Türkiye’nin uluslararası klinik araştırmalardaki payı giderek artmaktadır. Global perspektiften bakıldığında, ilaç satışları ile klinik araştırmalar arasında bağlantı vardır. Ancak, Türkiye global satışın (yaklaşık 90 milyar dolar) % 1’ine sahip olmasına karşın klinik araştırmalardaki payı % 0.1’den düşüktür. Ancak yeni yönetmeliğin uygulanmaya başlanmasıyla bu payın daha da artacağı kuşkusuzdur.

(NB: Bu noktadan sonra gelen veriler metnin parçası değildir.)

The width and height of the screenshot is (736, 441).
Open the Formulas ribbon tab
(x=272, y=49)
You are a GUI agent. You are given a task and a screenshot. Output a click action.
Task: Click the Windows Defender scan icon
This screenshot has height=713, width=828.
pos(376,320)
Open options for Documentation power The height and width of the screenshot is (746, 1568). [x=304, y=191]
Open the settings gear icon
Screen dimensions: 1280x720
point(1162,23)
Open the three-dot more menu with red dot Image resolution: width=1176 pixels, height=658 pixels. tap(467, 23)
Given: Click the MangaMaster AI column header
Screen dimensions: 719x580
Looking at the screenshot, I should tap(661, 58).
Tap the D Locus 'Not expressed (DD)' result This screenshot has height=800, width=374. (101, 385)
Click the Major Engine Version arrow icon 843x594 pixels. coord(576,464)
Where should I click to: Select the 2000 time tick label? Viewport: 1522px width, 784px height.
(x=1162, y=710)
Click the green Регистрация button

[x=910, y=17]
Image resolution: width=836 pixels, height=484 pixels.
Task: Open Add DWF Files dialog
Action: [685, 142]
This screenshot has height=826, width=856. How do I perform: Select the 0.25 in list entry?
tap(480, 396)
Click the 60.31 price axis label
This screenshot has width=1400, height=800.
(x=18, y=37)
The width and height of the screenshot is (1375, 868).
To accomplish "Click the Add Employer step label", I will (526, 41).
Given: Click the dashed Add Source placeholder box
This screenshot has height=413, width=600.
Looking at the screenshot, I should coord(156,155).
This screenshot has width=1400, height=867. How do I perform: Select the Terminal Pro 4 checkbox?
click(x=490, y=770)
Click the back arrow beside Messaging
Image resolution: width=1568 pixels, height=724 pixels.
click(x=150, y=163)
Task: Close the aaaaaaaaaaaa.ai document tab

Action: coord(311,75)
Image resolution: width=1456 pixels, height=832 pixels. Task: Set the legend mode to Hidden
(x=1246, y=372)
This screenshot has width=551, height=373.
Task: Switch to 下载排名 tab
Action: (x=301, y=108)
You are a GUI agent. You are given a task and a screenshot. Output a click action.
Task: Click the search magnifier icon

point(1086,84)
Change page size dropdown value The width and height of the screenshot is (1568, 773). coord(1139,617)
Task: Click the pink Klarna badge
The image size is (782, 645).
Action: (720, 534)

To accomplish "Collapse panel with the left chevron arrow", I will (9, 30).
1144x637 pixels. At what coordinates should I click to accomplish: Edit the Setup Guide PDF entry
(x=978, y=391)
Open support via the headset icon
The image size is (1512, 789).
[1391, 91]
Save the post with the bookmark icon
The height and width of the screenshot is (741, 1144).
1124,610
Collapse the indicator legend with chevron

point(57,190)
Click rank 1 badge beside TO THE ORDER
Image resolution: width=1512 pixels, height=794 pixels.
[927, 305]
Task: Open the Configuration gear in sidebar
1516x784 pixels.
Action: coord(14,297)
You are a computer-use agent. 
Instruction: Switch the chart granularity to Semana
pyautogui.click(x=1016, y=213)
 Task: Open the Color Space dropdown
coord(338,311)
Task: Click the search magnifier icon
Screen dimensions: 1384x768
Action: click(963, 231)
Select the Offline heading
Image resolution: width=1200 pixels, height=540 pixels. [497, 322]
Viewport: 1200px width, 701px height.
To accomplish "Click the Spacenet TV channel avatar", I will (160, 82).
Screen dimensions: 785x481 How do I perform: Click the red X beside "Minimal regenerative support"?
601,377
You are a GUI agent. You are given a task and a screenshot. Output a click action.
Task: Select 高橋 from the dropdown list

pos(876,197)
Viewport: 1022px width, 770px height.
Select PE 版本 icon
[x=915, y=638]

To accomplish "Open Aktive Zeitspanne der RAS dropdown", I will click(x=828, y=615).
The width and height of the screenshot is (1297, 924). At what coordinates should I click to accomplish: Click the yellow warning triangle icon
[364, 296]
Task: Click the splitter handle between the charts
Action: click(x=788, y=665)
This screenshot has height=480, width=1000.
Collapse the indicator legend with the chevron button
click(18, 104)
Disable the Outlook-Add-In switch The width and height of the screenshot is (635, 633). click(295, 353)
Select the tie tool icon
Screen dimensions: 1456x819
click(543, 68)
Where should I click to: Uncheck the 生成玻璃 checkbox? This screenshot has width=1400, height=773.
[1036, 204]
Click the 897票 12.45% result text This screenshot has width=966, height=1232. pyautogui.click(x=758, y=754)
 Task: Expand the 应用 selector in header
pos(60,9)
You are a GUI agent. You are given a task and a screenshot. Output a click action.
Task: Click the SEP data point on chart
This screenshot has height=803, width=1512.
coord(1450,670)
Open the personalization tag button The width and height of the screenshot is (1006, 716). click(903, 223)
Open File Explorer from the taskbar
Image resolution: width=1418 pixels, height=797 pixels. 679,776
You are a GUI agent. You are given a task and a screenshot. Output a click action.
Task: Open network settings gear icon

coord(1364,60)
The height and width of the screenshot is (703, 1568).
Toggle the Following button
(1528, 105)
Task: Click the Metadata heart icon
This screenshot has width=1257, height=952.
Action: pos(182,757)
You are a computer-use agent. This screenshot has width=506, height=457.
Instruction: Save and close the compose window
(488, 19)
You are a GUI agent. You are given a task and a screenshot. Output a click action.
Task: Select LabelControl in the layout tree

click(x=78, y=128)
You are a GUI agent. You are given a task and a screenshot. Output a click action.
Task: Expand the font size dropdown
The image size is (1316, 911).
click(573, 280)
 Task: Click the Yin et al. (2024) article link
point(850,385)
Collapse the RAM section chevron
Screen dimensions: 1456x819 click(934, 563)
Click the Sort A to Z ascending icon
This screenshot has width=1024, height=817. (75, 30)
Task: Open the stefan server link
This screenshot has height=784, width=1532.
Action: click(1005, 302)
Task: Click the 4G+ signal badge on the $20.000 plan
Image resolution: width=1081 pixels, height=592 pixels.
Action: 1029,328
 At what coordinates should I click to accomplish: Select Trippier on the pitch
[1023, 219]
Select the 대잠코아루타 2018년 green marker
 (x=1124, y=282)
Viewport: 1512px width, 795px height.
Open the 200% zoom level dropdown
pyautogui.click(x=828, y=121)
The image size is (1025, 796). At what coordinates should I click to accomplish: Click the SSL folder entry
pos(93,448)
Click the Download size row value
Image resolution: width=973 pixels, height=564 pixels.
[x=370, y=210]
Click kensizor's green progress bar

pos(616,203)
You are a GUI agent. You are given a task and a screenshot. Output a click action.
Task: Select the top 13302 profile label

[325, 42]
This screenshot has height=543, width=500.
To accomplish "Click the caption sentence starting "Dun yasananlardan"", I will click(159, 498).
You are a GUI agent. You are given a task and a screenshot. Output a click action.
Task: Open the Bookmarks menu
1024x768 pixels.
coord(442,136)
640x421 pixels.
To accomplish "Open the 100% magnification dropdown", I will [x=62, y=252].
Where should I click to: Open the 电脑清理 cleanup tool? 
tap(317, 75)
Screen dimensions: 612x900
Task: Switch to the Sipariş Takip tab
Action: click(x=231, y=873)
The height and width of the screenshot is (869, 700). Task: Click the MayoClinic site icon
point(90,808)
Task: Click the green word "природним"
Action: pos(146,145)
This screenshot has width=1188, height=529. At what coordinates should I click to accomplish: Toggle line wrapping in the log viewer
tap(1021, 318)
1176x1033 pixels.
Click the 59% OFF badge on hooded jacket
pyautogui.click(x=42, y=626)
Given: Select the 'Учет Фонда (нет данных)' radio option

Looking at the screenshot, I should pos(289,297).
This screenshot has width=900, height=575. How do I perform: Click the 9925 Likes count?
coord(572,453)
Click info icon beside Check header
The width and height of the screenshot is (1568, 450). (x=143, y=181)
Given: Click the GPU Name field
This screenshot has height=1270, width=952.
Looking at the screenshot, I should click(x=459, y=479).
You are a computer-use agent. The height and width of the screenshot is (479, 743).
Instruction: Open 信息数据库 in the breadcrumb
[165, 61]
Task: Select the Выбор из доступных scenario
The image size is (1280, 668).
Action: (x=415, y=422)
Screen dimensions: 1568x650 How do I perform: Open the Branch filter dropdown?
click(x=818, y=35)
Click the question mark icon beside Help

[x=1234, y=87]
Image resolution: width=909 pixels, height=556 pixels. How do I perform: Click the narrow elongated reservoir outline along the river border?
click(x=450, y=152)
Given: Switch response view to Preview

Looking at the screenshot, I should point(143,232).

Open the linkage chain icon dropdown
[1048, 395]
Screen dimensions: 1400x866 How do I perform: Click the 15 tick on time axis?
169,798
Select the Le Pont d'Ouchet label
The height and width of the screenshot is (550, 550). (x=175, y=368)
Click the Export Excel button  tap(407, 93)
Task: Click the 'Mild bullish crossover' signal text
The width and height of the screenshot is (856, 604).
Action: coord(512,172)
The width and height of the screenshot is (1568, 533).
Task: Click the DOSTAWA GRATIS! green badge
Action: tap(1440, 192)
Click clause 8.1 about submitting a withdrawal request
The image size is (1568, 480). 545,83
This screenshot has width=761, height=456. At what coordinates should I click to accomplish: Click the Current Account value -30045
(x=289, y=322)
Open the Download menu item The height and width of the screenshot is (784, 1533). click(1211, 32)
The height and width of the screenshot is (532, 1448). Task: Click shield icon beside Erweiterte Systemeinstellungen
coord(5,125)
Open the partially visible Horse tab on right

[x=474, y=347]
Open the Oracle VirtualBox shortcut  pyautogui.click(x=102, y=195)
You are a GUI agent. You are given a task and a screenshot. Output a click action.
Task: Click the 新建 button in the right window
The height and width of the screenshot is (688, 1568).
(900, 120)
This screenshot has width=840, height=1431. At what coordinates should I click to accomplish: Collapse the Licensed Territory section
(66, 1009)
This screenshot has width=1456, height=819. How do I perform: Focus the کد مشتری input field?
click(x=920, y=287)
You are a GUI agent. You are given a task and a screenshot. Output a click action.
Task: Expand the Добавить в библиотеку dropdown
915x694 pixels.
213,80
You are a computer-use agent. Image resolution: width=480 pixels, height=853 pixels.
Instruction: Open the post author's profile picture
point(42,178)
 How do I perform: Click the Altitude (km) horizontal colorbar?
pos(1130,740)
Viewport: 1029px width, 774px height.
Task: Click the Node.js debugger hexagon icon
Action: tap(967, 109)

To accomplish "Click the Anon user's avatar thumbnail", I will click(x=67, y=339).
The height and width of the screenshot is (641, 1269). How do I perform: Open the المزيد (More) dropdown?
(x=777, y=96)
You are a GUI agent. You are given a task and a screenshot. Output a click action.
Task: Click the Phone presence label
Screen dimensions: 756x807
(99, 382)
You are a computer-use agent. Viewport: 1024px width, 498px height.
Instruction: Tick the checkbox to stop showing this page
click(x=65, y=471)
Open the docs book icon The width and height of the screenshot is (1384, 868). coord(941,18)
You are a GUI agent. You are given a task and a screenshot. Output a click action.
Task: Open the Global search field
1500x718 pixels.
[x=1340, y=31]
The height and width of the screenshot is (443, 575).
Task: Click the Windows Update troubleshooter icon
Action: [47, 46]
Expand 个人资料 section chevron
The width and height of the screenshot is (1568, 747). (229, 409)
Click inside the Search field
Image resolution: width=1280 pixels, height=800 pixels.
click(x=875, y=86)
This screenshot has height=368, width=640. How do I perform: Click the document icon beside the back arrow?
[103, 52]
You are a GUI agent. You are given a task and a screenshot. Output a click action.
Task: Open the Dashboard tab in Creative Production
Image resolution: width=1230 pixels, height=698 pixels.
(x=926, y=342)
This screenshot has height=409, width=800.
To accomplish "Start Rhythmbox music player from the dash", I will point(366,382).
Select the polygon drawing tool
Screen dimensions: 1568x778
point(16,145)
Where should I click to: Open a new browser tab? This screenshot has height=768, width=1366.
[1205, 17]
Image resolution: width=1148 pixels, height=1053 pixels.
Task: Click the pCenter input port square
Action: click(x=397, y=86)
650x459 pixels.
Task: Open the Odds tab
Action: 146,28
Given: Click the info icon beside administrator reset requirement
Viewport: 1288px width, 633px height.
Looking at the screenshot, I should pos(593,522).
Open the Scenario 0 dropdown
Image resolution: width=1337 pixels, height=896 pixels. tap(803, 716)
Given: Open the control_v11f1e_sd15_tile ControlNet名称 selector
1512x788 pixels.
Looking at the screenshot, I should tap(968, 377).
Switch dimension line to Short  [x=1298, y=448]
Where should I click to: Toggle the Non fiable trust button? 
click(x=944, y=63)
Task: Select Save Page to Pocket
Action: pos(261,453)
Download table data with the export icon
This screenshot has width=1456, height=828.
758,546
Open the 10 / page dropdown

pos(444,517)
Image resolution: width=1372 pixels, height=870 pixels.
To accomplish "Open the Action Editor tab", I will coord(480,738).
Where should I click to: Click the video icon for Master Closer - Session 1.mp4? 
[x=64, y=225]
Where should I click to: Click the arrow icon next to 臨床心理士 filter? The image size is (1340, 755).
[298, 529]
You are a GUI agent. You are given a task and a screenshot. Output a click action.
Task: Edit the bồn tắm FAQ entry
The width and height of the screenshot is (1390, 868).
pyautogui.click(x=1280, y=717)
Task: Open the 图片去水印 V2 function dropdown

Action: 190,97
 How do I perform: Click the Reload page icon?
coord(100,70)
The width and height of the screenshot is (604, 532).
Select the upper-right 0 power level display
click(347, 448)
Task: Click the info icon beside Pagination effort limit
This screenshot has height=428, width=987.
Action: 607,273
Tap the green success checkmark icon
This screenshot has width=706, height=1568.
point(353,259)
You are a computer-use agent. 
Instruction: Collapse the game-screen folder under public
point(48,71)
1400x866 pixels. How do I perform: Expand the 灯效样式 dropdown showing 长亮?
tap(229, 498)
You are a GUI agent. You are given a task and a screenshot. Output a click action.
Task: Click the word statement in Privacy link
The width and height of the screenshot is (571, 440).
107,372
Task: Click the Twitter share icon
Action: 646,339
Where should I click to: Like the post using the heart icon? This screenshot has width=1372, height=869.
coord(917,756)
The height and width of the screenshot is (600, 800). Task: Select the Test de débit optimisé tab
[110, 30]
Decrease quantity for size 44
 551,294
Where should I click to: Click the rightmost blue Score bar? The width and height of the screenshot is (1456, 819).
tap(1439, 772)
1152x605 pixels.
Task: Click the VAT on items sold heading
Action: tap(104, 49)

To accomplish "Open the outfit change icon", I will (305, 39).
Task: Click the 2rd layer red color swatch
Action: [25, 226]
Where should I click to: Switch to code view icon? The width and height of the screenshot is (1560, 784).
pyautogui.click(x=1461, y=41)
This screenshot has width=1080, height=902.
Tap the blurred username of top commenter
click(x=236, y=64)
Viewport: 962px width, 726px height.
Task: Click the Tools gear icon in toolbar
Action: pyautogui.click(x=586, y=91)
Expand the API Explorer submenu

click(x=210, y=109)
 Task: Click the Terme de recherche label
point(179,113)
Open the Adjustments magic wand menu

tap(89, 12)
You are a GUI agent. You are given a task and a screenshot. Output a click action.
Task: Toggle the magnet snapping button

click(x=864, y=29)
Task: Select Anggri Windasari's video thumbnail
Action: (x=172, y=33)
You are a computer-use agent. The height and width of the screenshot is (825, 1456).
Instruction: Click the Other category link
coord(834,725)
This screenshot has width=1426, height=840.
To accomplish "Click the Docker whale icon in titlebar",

Özetle, amacı AB standartları ve İyi Klinik Uygulamaları çerçevesinde gönüllü insanlar üzerinde gerçekleştirilecek her türlü klinik araştırmanın tasarımı, yürütülmesi, kayıtlarının tutulması, rapor edilmesi, geçerliliği ve diğer hususlarda bilimsel ve etik standartların sağlanması ve gönüllülerin bu Yönetmelik kapsamındaki haklarının korunmasına dair usul ve esasları düzenlemek olan Klinik Araştırmalar Hakkında Yönetmelik Türkiye’nin de gelişmiş bilimsel araştırma geleneği ve altyapısı olan ülkelerde olduğu gibi insanlar üzerinde yapılacak ilaç klinik araştırmaları konusunda önünü açacak niteliktedir. Bu yönetmelik ayrıca, ilaç-dışı klinik araştırmalar, tıbbi cihazlarla yapılan araştırmalar, yeni bir cerrahi yöntem kullanılarak yapılacak her türlü klinik araştırmayı, araştırma yerlerini ve bu araştırmaları gerçekleştirecek gerçek veya tüzel kişiler ile biyoyararlanım ve biyoeşdeğerlik çalışmaları ile tedavi amaçlı denemeleri kapsamaktadır.